=== Begin Enclosure ===

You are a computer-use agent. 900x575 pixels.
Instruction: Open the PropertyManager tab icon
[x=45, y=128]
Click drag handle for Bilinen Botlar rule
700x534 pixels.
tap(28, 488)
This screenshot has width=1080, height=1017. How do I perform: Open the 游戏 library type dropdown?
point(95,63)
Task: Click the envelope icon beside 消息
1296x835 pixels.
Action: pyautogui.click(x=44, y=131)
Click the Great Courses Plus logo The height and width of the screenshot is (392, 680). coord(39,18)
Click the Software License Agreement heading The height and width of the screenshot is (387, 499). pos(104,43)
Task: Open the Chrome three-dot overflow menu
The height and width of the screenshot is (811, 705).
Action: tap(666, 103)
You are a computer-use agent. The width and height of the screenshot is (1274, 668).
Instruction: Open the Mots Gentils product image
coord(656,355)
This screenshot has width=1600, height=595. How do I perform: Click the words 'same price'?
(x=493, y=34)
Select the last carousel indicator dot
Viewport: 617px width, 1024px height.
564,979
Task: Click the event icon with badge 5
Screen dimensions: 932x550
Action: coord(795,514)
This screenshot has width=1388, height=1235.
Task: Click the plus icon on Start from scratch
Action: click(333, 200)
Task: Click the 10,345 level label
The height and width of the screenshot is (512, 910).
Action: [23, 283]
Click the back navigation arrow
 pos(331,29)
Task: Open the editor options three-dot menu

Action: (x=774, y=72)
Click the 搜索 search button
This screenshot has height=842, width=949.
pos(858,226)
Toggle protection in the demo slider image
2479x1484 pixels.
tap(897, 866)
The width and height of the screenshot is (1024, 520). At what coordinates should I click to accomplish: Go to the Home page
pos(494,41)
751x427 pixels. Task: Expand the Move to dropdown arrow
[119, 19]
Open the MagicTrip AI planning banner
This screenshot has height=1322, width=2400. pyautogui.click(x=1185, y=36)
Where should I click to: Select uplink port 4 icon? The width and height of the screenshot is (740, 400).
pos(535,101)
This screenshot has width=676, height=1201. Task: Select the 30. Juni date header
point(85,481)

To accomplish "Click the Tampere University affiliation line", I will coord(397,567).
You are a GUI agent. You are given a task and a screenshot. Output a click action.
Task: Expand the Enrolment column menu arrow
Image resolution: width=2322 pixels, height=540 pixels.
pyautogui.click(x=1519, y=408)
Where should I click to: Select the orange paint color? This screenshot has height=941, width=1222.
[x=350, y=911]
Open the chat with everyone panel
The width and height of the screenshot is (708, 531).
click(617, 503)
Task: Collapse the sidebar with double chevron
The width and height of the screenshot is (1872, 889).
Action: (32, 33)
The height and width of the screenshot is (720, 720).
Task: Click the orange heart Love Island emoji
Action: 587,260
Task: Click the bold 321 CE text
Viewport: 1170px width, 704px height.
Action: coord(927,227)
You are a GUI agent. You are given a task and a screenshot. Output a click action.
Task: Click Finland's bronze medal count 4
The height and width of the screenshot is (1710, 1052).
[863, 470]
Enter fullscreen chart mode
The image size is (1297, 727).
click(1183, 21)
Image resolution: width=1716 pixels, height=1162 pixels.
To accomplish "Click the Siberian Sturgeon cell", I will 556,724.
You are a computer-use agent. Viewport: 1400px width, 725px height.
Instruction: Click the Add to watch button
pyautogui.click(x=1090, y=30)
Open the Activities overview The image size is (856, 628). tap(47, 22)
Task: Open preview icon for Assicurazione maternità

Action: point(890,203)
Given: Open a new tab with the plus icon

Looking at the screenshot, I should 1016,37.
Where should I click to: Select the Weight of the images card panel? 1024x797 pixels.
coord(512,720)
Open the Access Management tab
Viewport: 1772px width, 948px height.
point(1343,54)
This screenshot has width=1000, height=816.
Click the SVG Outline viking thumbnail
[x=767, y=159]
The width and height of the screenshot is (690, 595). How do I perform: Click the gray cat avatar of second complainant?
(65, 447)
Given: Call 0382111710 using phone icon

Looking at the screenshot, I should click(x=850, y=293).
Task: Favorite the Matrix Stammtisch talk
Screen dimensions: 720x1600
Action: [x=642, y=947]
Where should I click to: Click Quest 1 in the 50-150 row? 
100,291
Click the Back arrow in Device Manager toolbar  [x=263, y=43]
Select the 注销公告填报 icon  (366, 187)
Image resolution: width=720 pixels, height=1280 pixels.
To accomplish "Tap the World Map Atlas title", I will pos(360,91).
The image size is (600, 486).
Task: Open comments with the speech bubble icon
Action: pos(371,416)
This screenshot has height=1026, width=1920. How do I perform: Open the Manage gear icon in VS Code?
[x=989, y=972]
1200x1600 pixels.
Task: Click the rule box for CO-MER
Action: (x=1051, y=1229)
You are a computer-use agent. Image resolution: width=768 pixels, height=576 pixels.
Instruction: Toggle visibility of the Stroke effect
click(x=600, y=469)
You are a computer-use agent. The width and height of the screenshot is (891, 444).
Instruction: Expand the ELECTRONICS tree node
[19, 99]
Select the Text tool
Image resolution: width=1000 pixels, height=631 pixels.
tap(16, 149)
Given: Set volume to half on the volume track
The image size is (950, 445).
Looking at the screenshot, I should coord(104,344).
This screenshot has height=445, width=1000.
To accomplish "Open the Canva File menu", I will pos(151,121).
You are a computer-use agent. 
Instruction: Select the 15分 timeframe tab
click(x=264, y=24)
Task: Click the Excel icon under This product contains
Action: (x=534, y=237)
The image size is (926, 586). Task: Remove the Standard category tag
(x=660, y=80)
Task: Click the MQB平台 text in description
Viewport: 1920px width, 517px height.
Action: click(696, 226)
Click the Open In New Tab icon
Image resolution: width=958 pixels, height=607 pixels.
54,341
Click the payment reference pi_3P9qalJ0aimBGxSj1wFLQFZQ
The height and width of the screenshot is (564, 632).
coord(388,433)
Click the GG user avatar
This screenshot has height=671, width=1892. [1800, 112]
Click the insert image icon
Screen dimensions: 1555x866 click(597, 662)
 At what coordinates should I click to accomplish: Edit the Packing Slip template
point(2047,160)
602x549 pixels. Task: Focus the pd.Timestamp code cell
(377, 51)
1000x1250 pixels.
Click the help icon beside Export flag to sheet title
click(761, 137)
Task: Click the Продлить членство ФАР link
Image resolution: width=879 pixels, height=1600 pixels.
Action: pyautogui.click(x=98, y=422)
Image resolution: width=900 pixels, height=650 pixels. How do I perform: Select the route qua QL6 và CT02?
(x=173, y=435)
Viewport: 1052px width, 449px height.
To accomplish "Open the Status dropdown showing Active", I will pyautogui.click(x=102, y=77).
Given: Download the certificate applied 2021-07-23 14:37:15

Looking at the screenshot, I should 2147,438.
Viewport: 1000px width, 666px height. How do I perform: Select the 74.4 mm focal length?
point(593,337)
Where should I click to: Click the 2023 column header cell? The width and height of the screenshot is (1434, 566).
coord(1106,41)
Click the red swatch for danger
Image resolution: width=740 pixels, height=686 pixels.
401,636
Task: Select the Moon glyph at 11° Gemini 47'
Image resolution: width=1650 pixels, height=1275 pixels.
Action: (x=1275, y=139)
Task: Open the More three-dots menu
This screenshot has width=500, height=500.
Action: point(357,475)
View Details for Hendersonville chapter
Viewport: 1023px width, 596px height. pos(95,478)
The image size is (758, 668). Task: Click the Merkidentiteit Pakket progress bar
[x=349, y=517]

=== End Enclosure ===

Copy each line of the data exactly, leaving nothing out.

### Completed task
You are a computer-use agent. 900x575 pixels.
Instruction: Open the PropertyManager tab icon
[x=45, y=128]
Click drag handle for Bilinen Botlar rule
700x534 pixels.
tap(28, 488)
This screenshot has width=1080, height=1017. How do I perform: Open the 游戏 library type dropdown?
point(95,63)
Task: Click the envelope icon beside 消息
1296x835 pixels.
Action: pyautogui.click(x=44, y=131)
Click the Great Courses Plus logo The height and width of the screenshot is (392, 680). coord(39,18)
Click the Software License Agreement heading The height and width of the screenshot is (387, 499). pos(104,43)
Task: Open the Chrome three-dot overflow menu
The height and width of the screenshot is (811, 705).
Action: tap(666, 103)
You are a computer-use agent. The width and height of the screenshot is (1274, 668).
Instruction: Open the Mots Gentils product image
coord(656,355)
This screenshot has width=1600, height=595. How do I perform: Click the words 'same price'?
(x=493, y=34)
Select the last carousel indicator dot
Viewport: 617px width, 1024px height.
564,979
Task: Click the event icon with badge 5
Screen dimensions: 932x550
Action: coord(795,514)
This screenshot has width=1388, height=1235.
Task: Click the plus icon on Start from scratch
Action: click(333, 200)
Task: Click the 10,345 level label
The height and width of the screenshot is (512, 910).
Action: [23, 283]
Click the back navigation arrow
 pos(331,29)
Task: Open the editor options three-dot menu

Action: (x=774, y=72)
Click the 搜索 search button
This screenshot has height=842, width=949.
pos(858,226)
Toggle protection in the demo slider image
2479x1484 pixels.
tap(897, 866)
The width and height of the screenshot is (1024, 520). At what coordinates should I click to accomplish: Go to the Home page
pos(494,41)
751x427 pixels. Task: Expand the Move to dropdown arrow
[119, 19]
Open the MagicTrip AI planning banner
This screenshot has height=1322, width=2400. pyautogui.click(x=1185, y=36)
Where should I click to: Select uplink port 4 icon? The width and height of the screenshot is (740, 400).
pos(535,101)
This screenshot has width=676, height=1201. Task: Select the 30. Juni date header
point(85,481)

To accomplish "Click the Tampere University affiliation line", I will coord(397,567).
You are a GUI agent. You are given a task and a screenshot. Output a click action.
Task: Expand the Enrolment column menu arrow
Image resolution: width=2322 pixels, height=540 pixels.
pyautogui.click(x=1519, y=408)
Where should I click to: Select the orange paint color? This screenshot has height=941, width=1222.
[x=350, y=911]
Open the chat with everyone panel
The width and height of the screenshot is (708, 531).
click(617, 503)
Task: Collapse the sidebar with double chevron
The width and height of the screenshot is (1872, 889).
Action: (32, 33)
The height and width of the screenshot is (720, 720).
Task: Click the orange heart Love Island emoji
Action: 587,260
Task: Click the bold 321 CE text
Viewport: 1170px width, 704px height.
Action: coord(927,227)
You are a GUI agent. You are given a task and a screenshot. Output a click action.
Task: Click Finland's bronze medal count 4
The height and width of the screenshot is (1710, 1052).
[863, 470]
Enter fullscreen chart mode
The image size is (1297, 727).
click(1183, 21)
Image resolution: width=1716 pixels, height=1162 pixels.
To accomplish "Click the Siberian Sturgeon cell", I will 556,724.
You are a computer-use agent. Viewport: 1400px width, 725px height.
Instruction: Click the Add to watch button
pyautogui.click(x=1090, y=30)
Open the Activities overview The image size is (856, 628). tap(47, 22)
Task: Open preview icon for Assicurazione maternità

Action: point(890,203)
Given: Open a new tab with the plus icon

Looking at the screenshot, I should 1016,37.
Where should I click to: Select the Weight of the images card panel? 1024x797 pixels.
coord(512,720)
Open the Access Management tab
Viewport: 1772px width, 948px height.
point(1343,54)
This screenshot has width=1000, height=816.
Click the SVG Outline viking thumbnail
[x=767, y=159]
The width and height of the screenshot is (690, 595). How do I perform: Click the gray cat avatar of second complainant?
(65, 447)
Given: Call 0382111710 using phone icon

Looking at the screenshot, I should click(x=850, y=293).
Task: Favorite the Matrix Stammtisch talk
Screen dimensions: 720x1600
Action: [x=642, y=947]
Where should I click to: Click Quest 1 in the 50-150 row? 
100,291
Click the Back arrow in Device Manager toolbar  [x=263, y=43]
Select the 注销公告填报 icon  (366, 187)
Image resolution: width=720 pixels, height=1280 pixels.
To accomplish "Tap the World Map Atlas title", I will pos(360,91).
The image size is (600, 486).
Task: Open comments with the speech bubble icon
Action: pos(371,416)
This screenshot has height=1026, width=1920. How do I perform: Open the Manage gear icon in VS Code?
[x=989, y=972]
1200x1600 pixels.
Task: Click the rule box for CO-MER
Action: (x=1051, y=1229)
You are a computer-use agent. Image resolution: width=768 pixels, height=576 pixels.
Instruction: Toggle visibility of the Stroke effect
click(x=600, y=469)
You are a computer-use agent. The width and height of the screenshot is (891, 444).
Instruction: Expand the ELECTRONICS tree node
[19, 99]
Select the Text tool
Image resolution: width=1000 pixels, height=631 pixels.
tap(16, 149)
Given: Set volume to half on the volume track
The image size is (950, 445).
Looking at the screenshot, I should coord(104,344).
This screenshot has height=445, width=1000.
To accomplish "Open the Canva File menu", I will pos(151,121).
You are a computer-use agent. 
Instruction: Select the 15分 timeframe tab
click(x=264, y=24)
Task: Click the Excel icon under This product contains
Action: (x=534, y=237)
The image size is (926, 586). Task: Remove the Standard category tag
(x=660, y=80)
Task: Click the MQB平台 text in description
Viewport: 1920px width, 517px height.
Action: click(696, 226)
Click the Open In New Tab icon
Image resolution: width=958 pixels, height=607 pixels.
54,341
Click the payment reference pi_3P9qalJ0aimBGxSj1wFLQFZQ
The height and width of the screenshot is (564, 632).
coord(388,433)
Click the GG user avatar
This screenshot has height=671, width=1892. [1800, 112]
Click the insert image icon
Screen dimensions: 1555x866 click(597, 662)
 At what coordinates should I click to accomplish: Edit the Packing Slip template
point(2047,160)
602x549 pixels. Task: Focus the pd.Timestamp code cell
(377, 51)
1000x1250 pixels.
Click the help icon beside Export flag to sheet title
click(761, 137)
Task: Click the Продлить членство ФАР link
Image resolution: width=879 pixels, height=1600 pixels.
Action: pyautogui.click(x=98, y=422)
Image resolution: width=900 pixels, height=650 pixels. How do I perform: Select the route qua QL6 và CT02?
(x=173, y=435)
Viewport: 1052px width, 449px height.
To accomplish "Open the Status dropdown showing Active", I will pyautogui.click(x=102, y=77).
Given: Download the certificate applied 2021-07-23 14:37:15

Looking at the screenshot, I should 2147,438.
Viewport: 1000px width, 666px height. How do I perform: Select the 74.4 mm focal length?
point(593,337)
Where should I click to: Click the 2023 column header cell? The width and height of the screenshot is (1434, 566).
coord(1106,41)
Click the red swatch for danger
Image resolution: width=740 pixels, height=686 pixels.
401,636
Task: Select the Moon glyph at 11° Gemini 47'
Image resolution: width=1650 pixels, height=1275 pixels.
Action: (x=1275, y=139)
Task: Open the More three-dots menu
This screenshot has width=500, height=500.
Action: point(357,475)
View Details for Hendersonville chapter
Viewport: 1023px width, 596px height. pos(95,478)
The image size is (758, 668). Task: Click the Merkidentiteit Pakket progress bar
[x=349, y=517]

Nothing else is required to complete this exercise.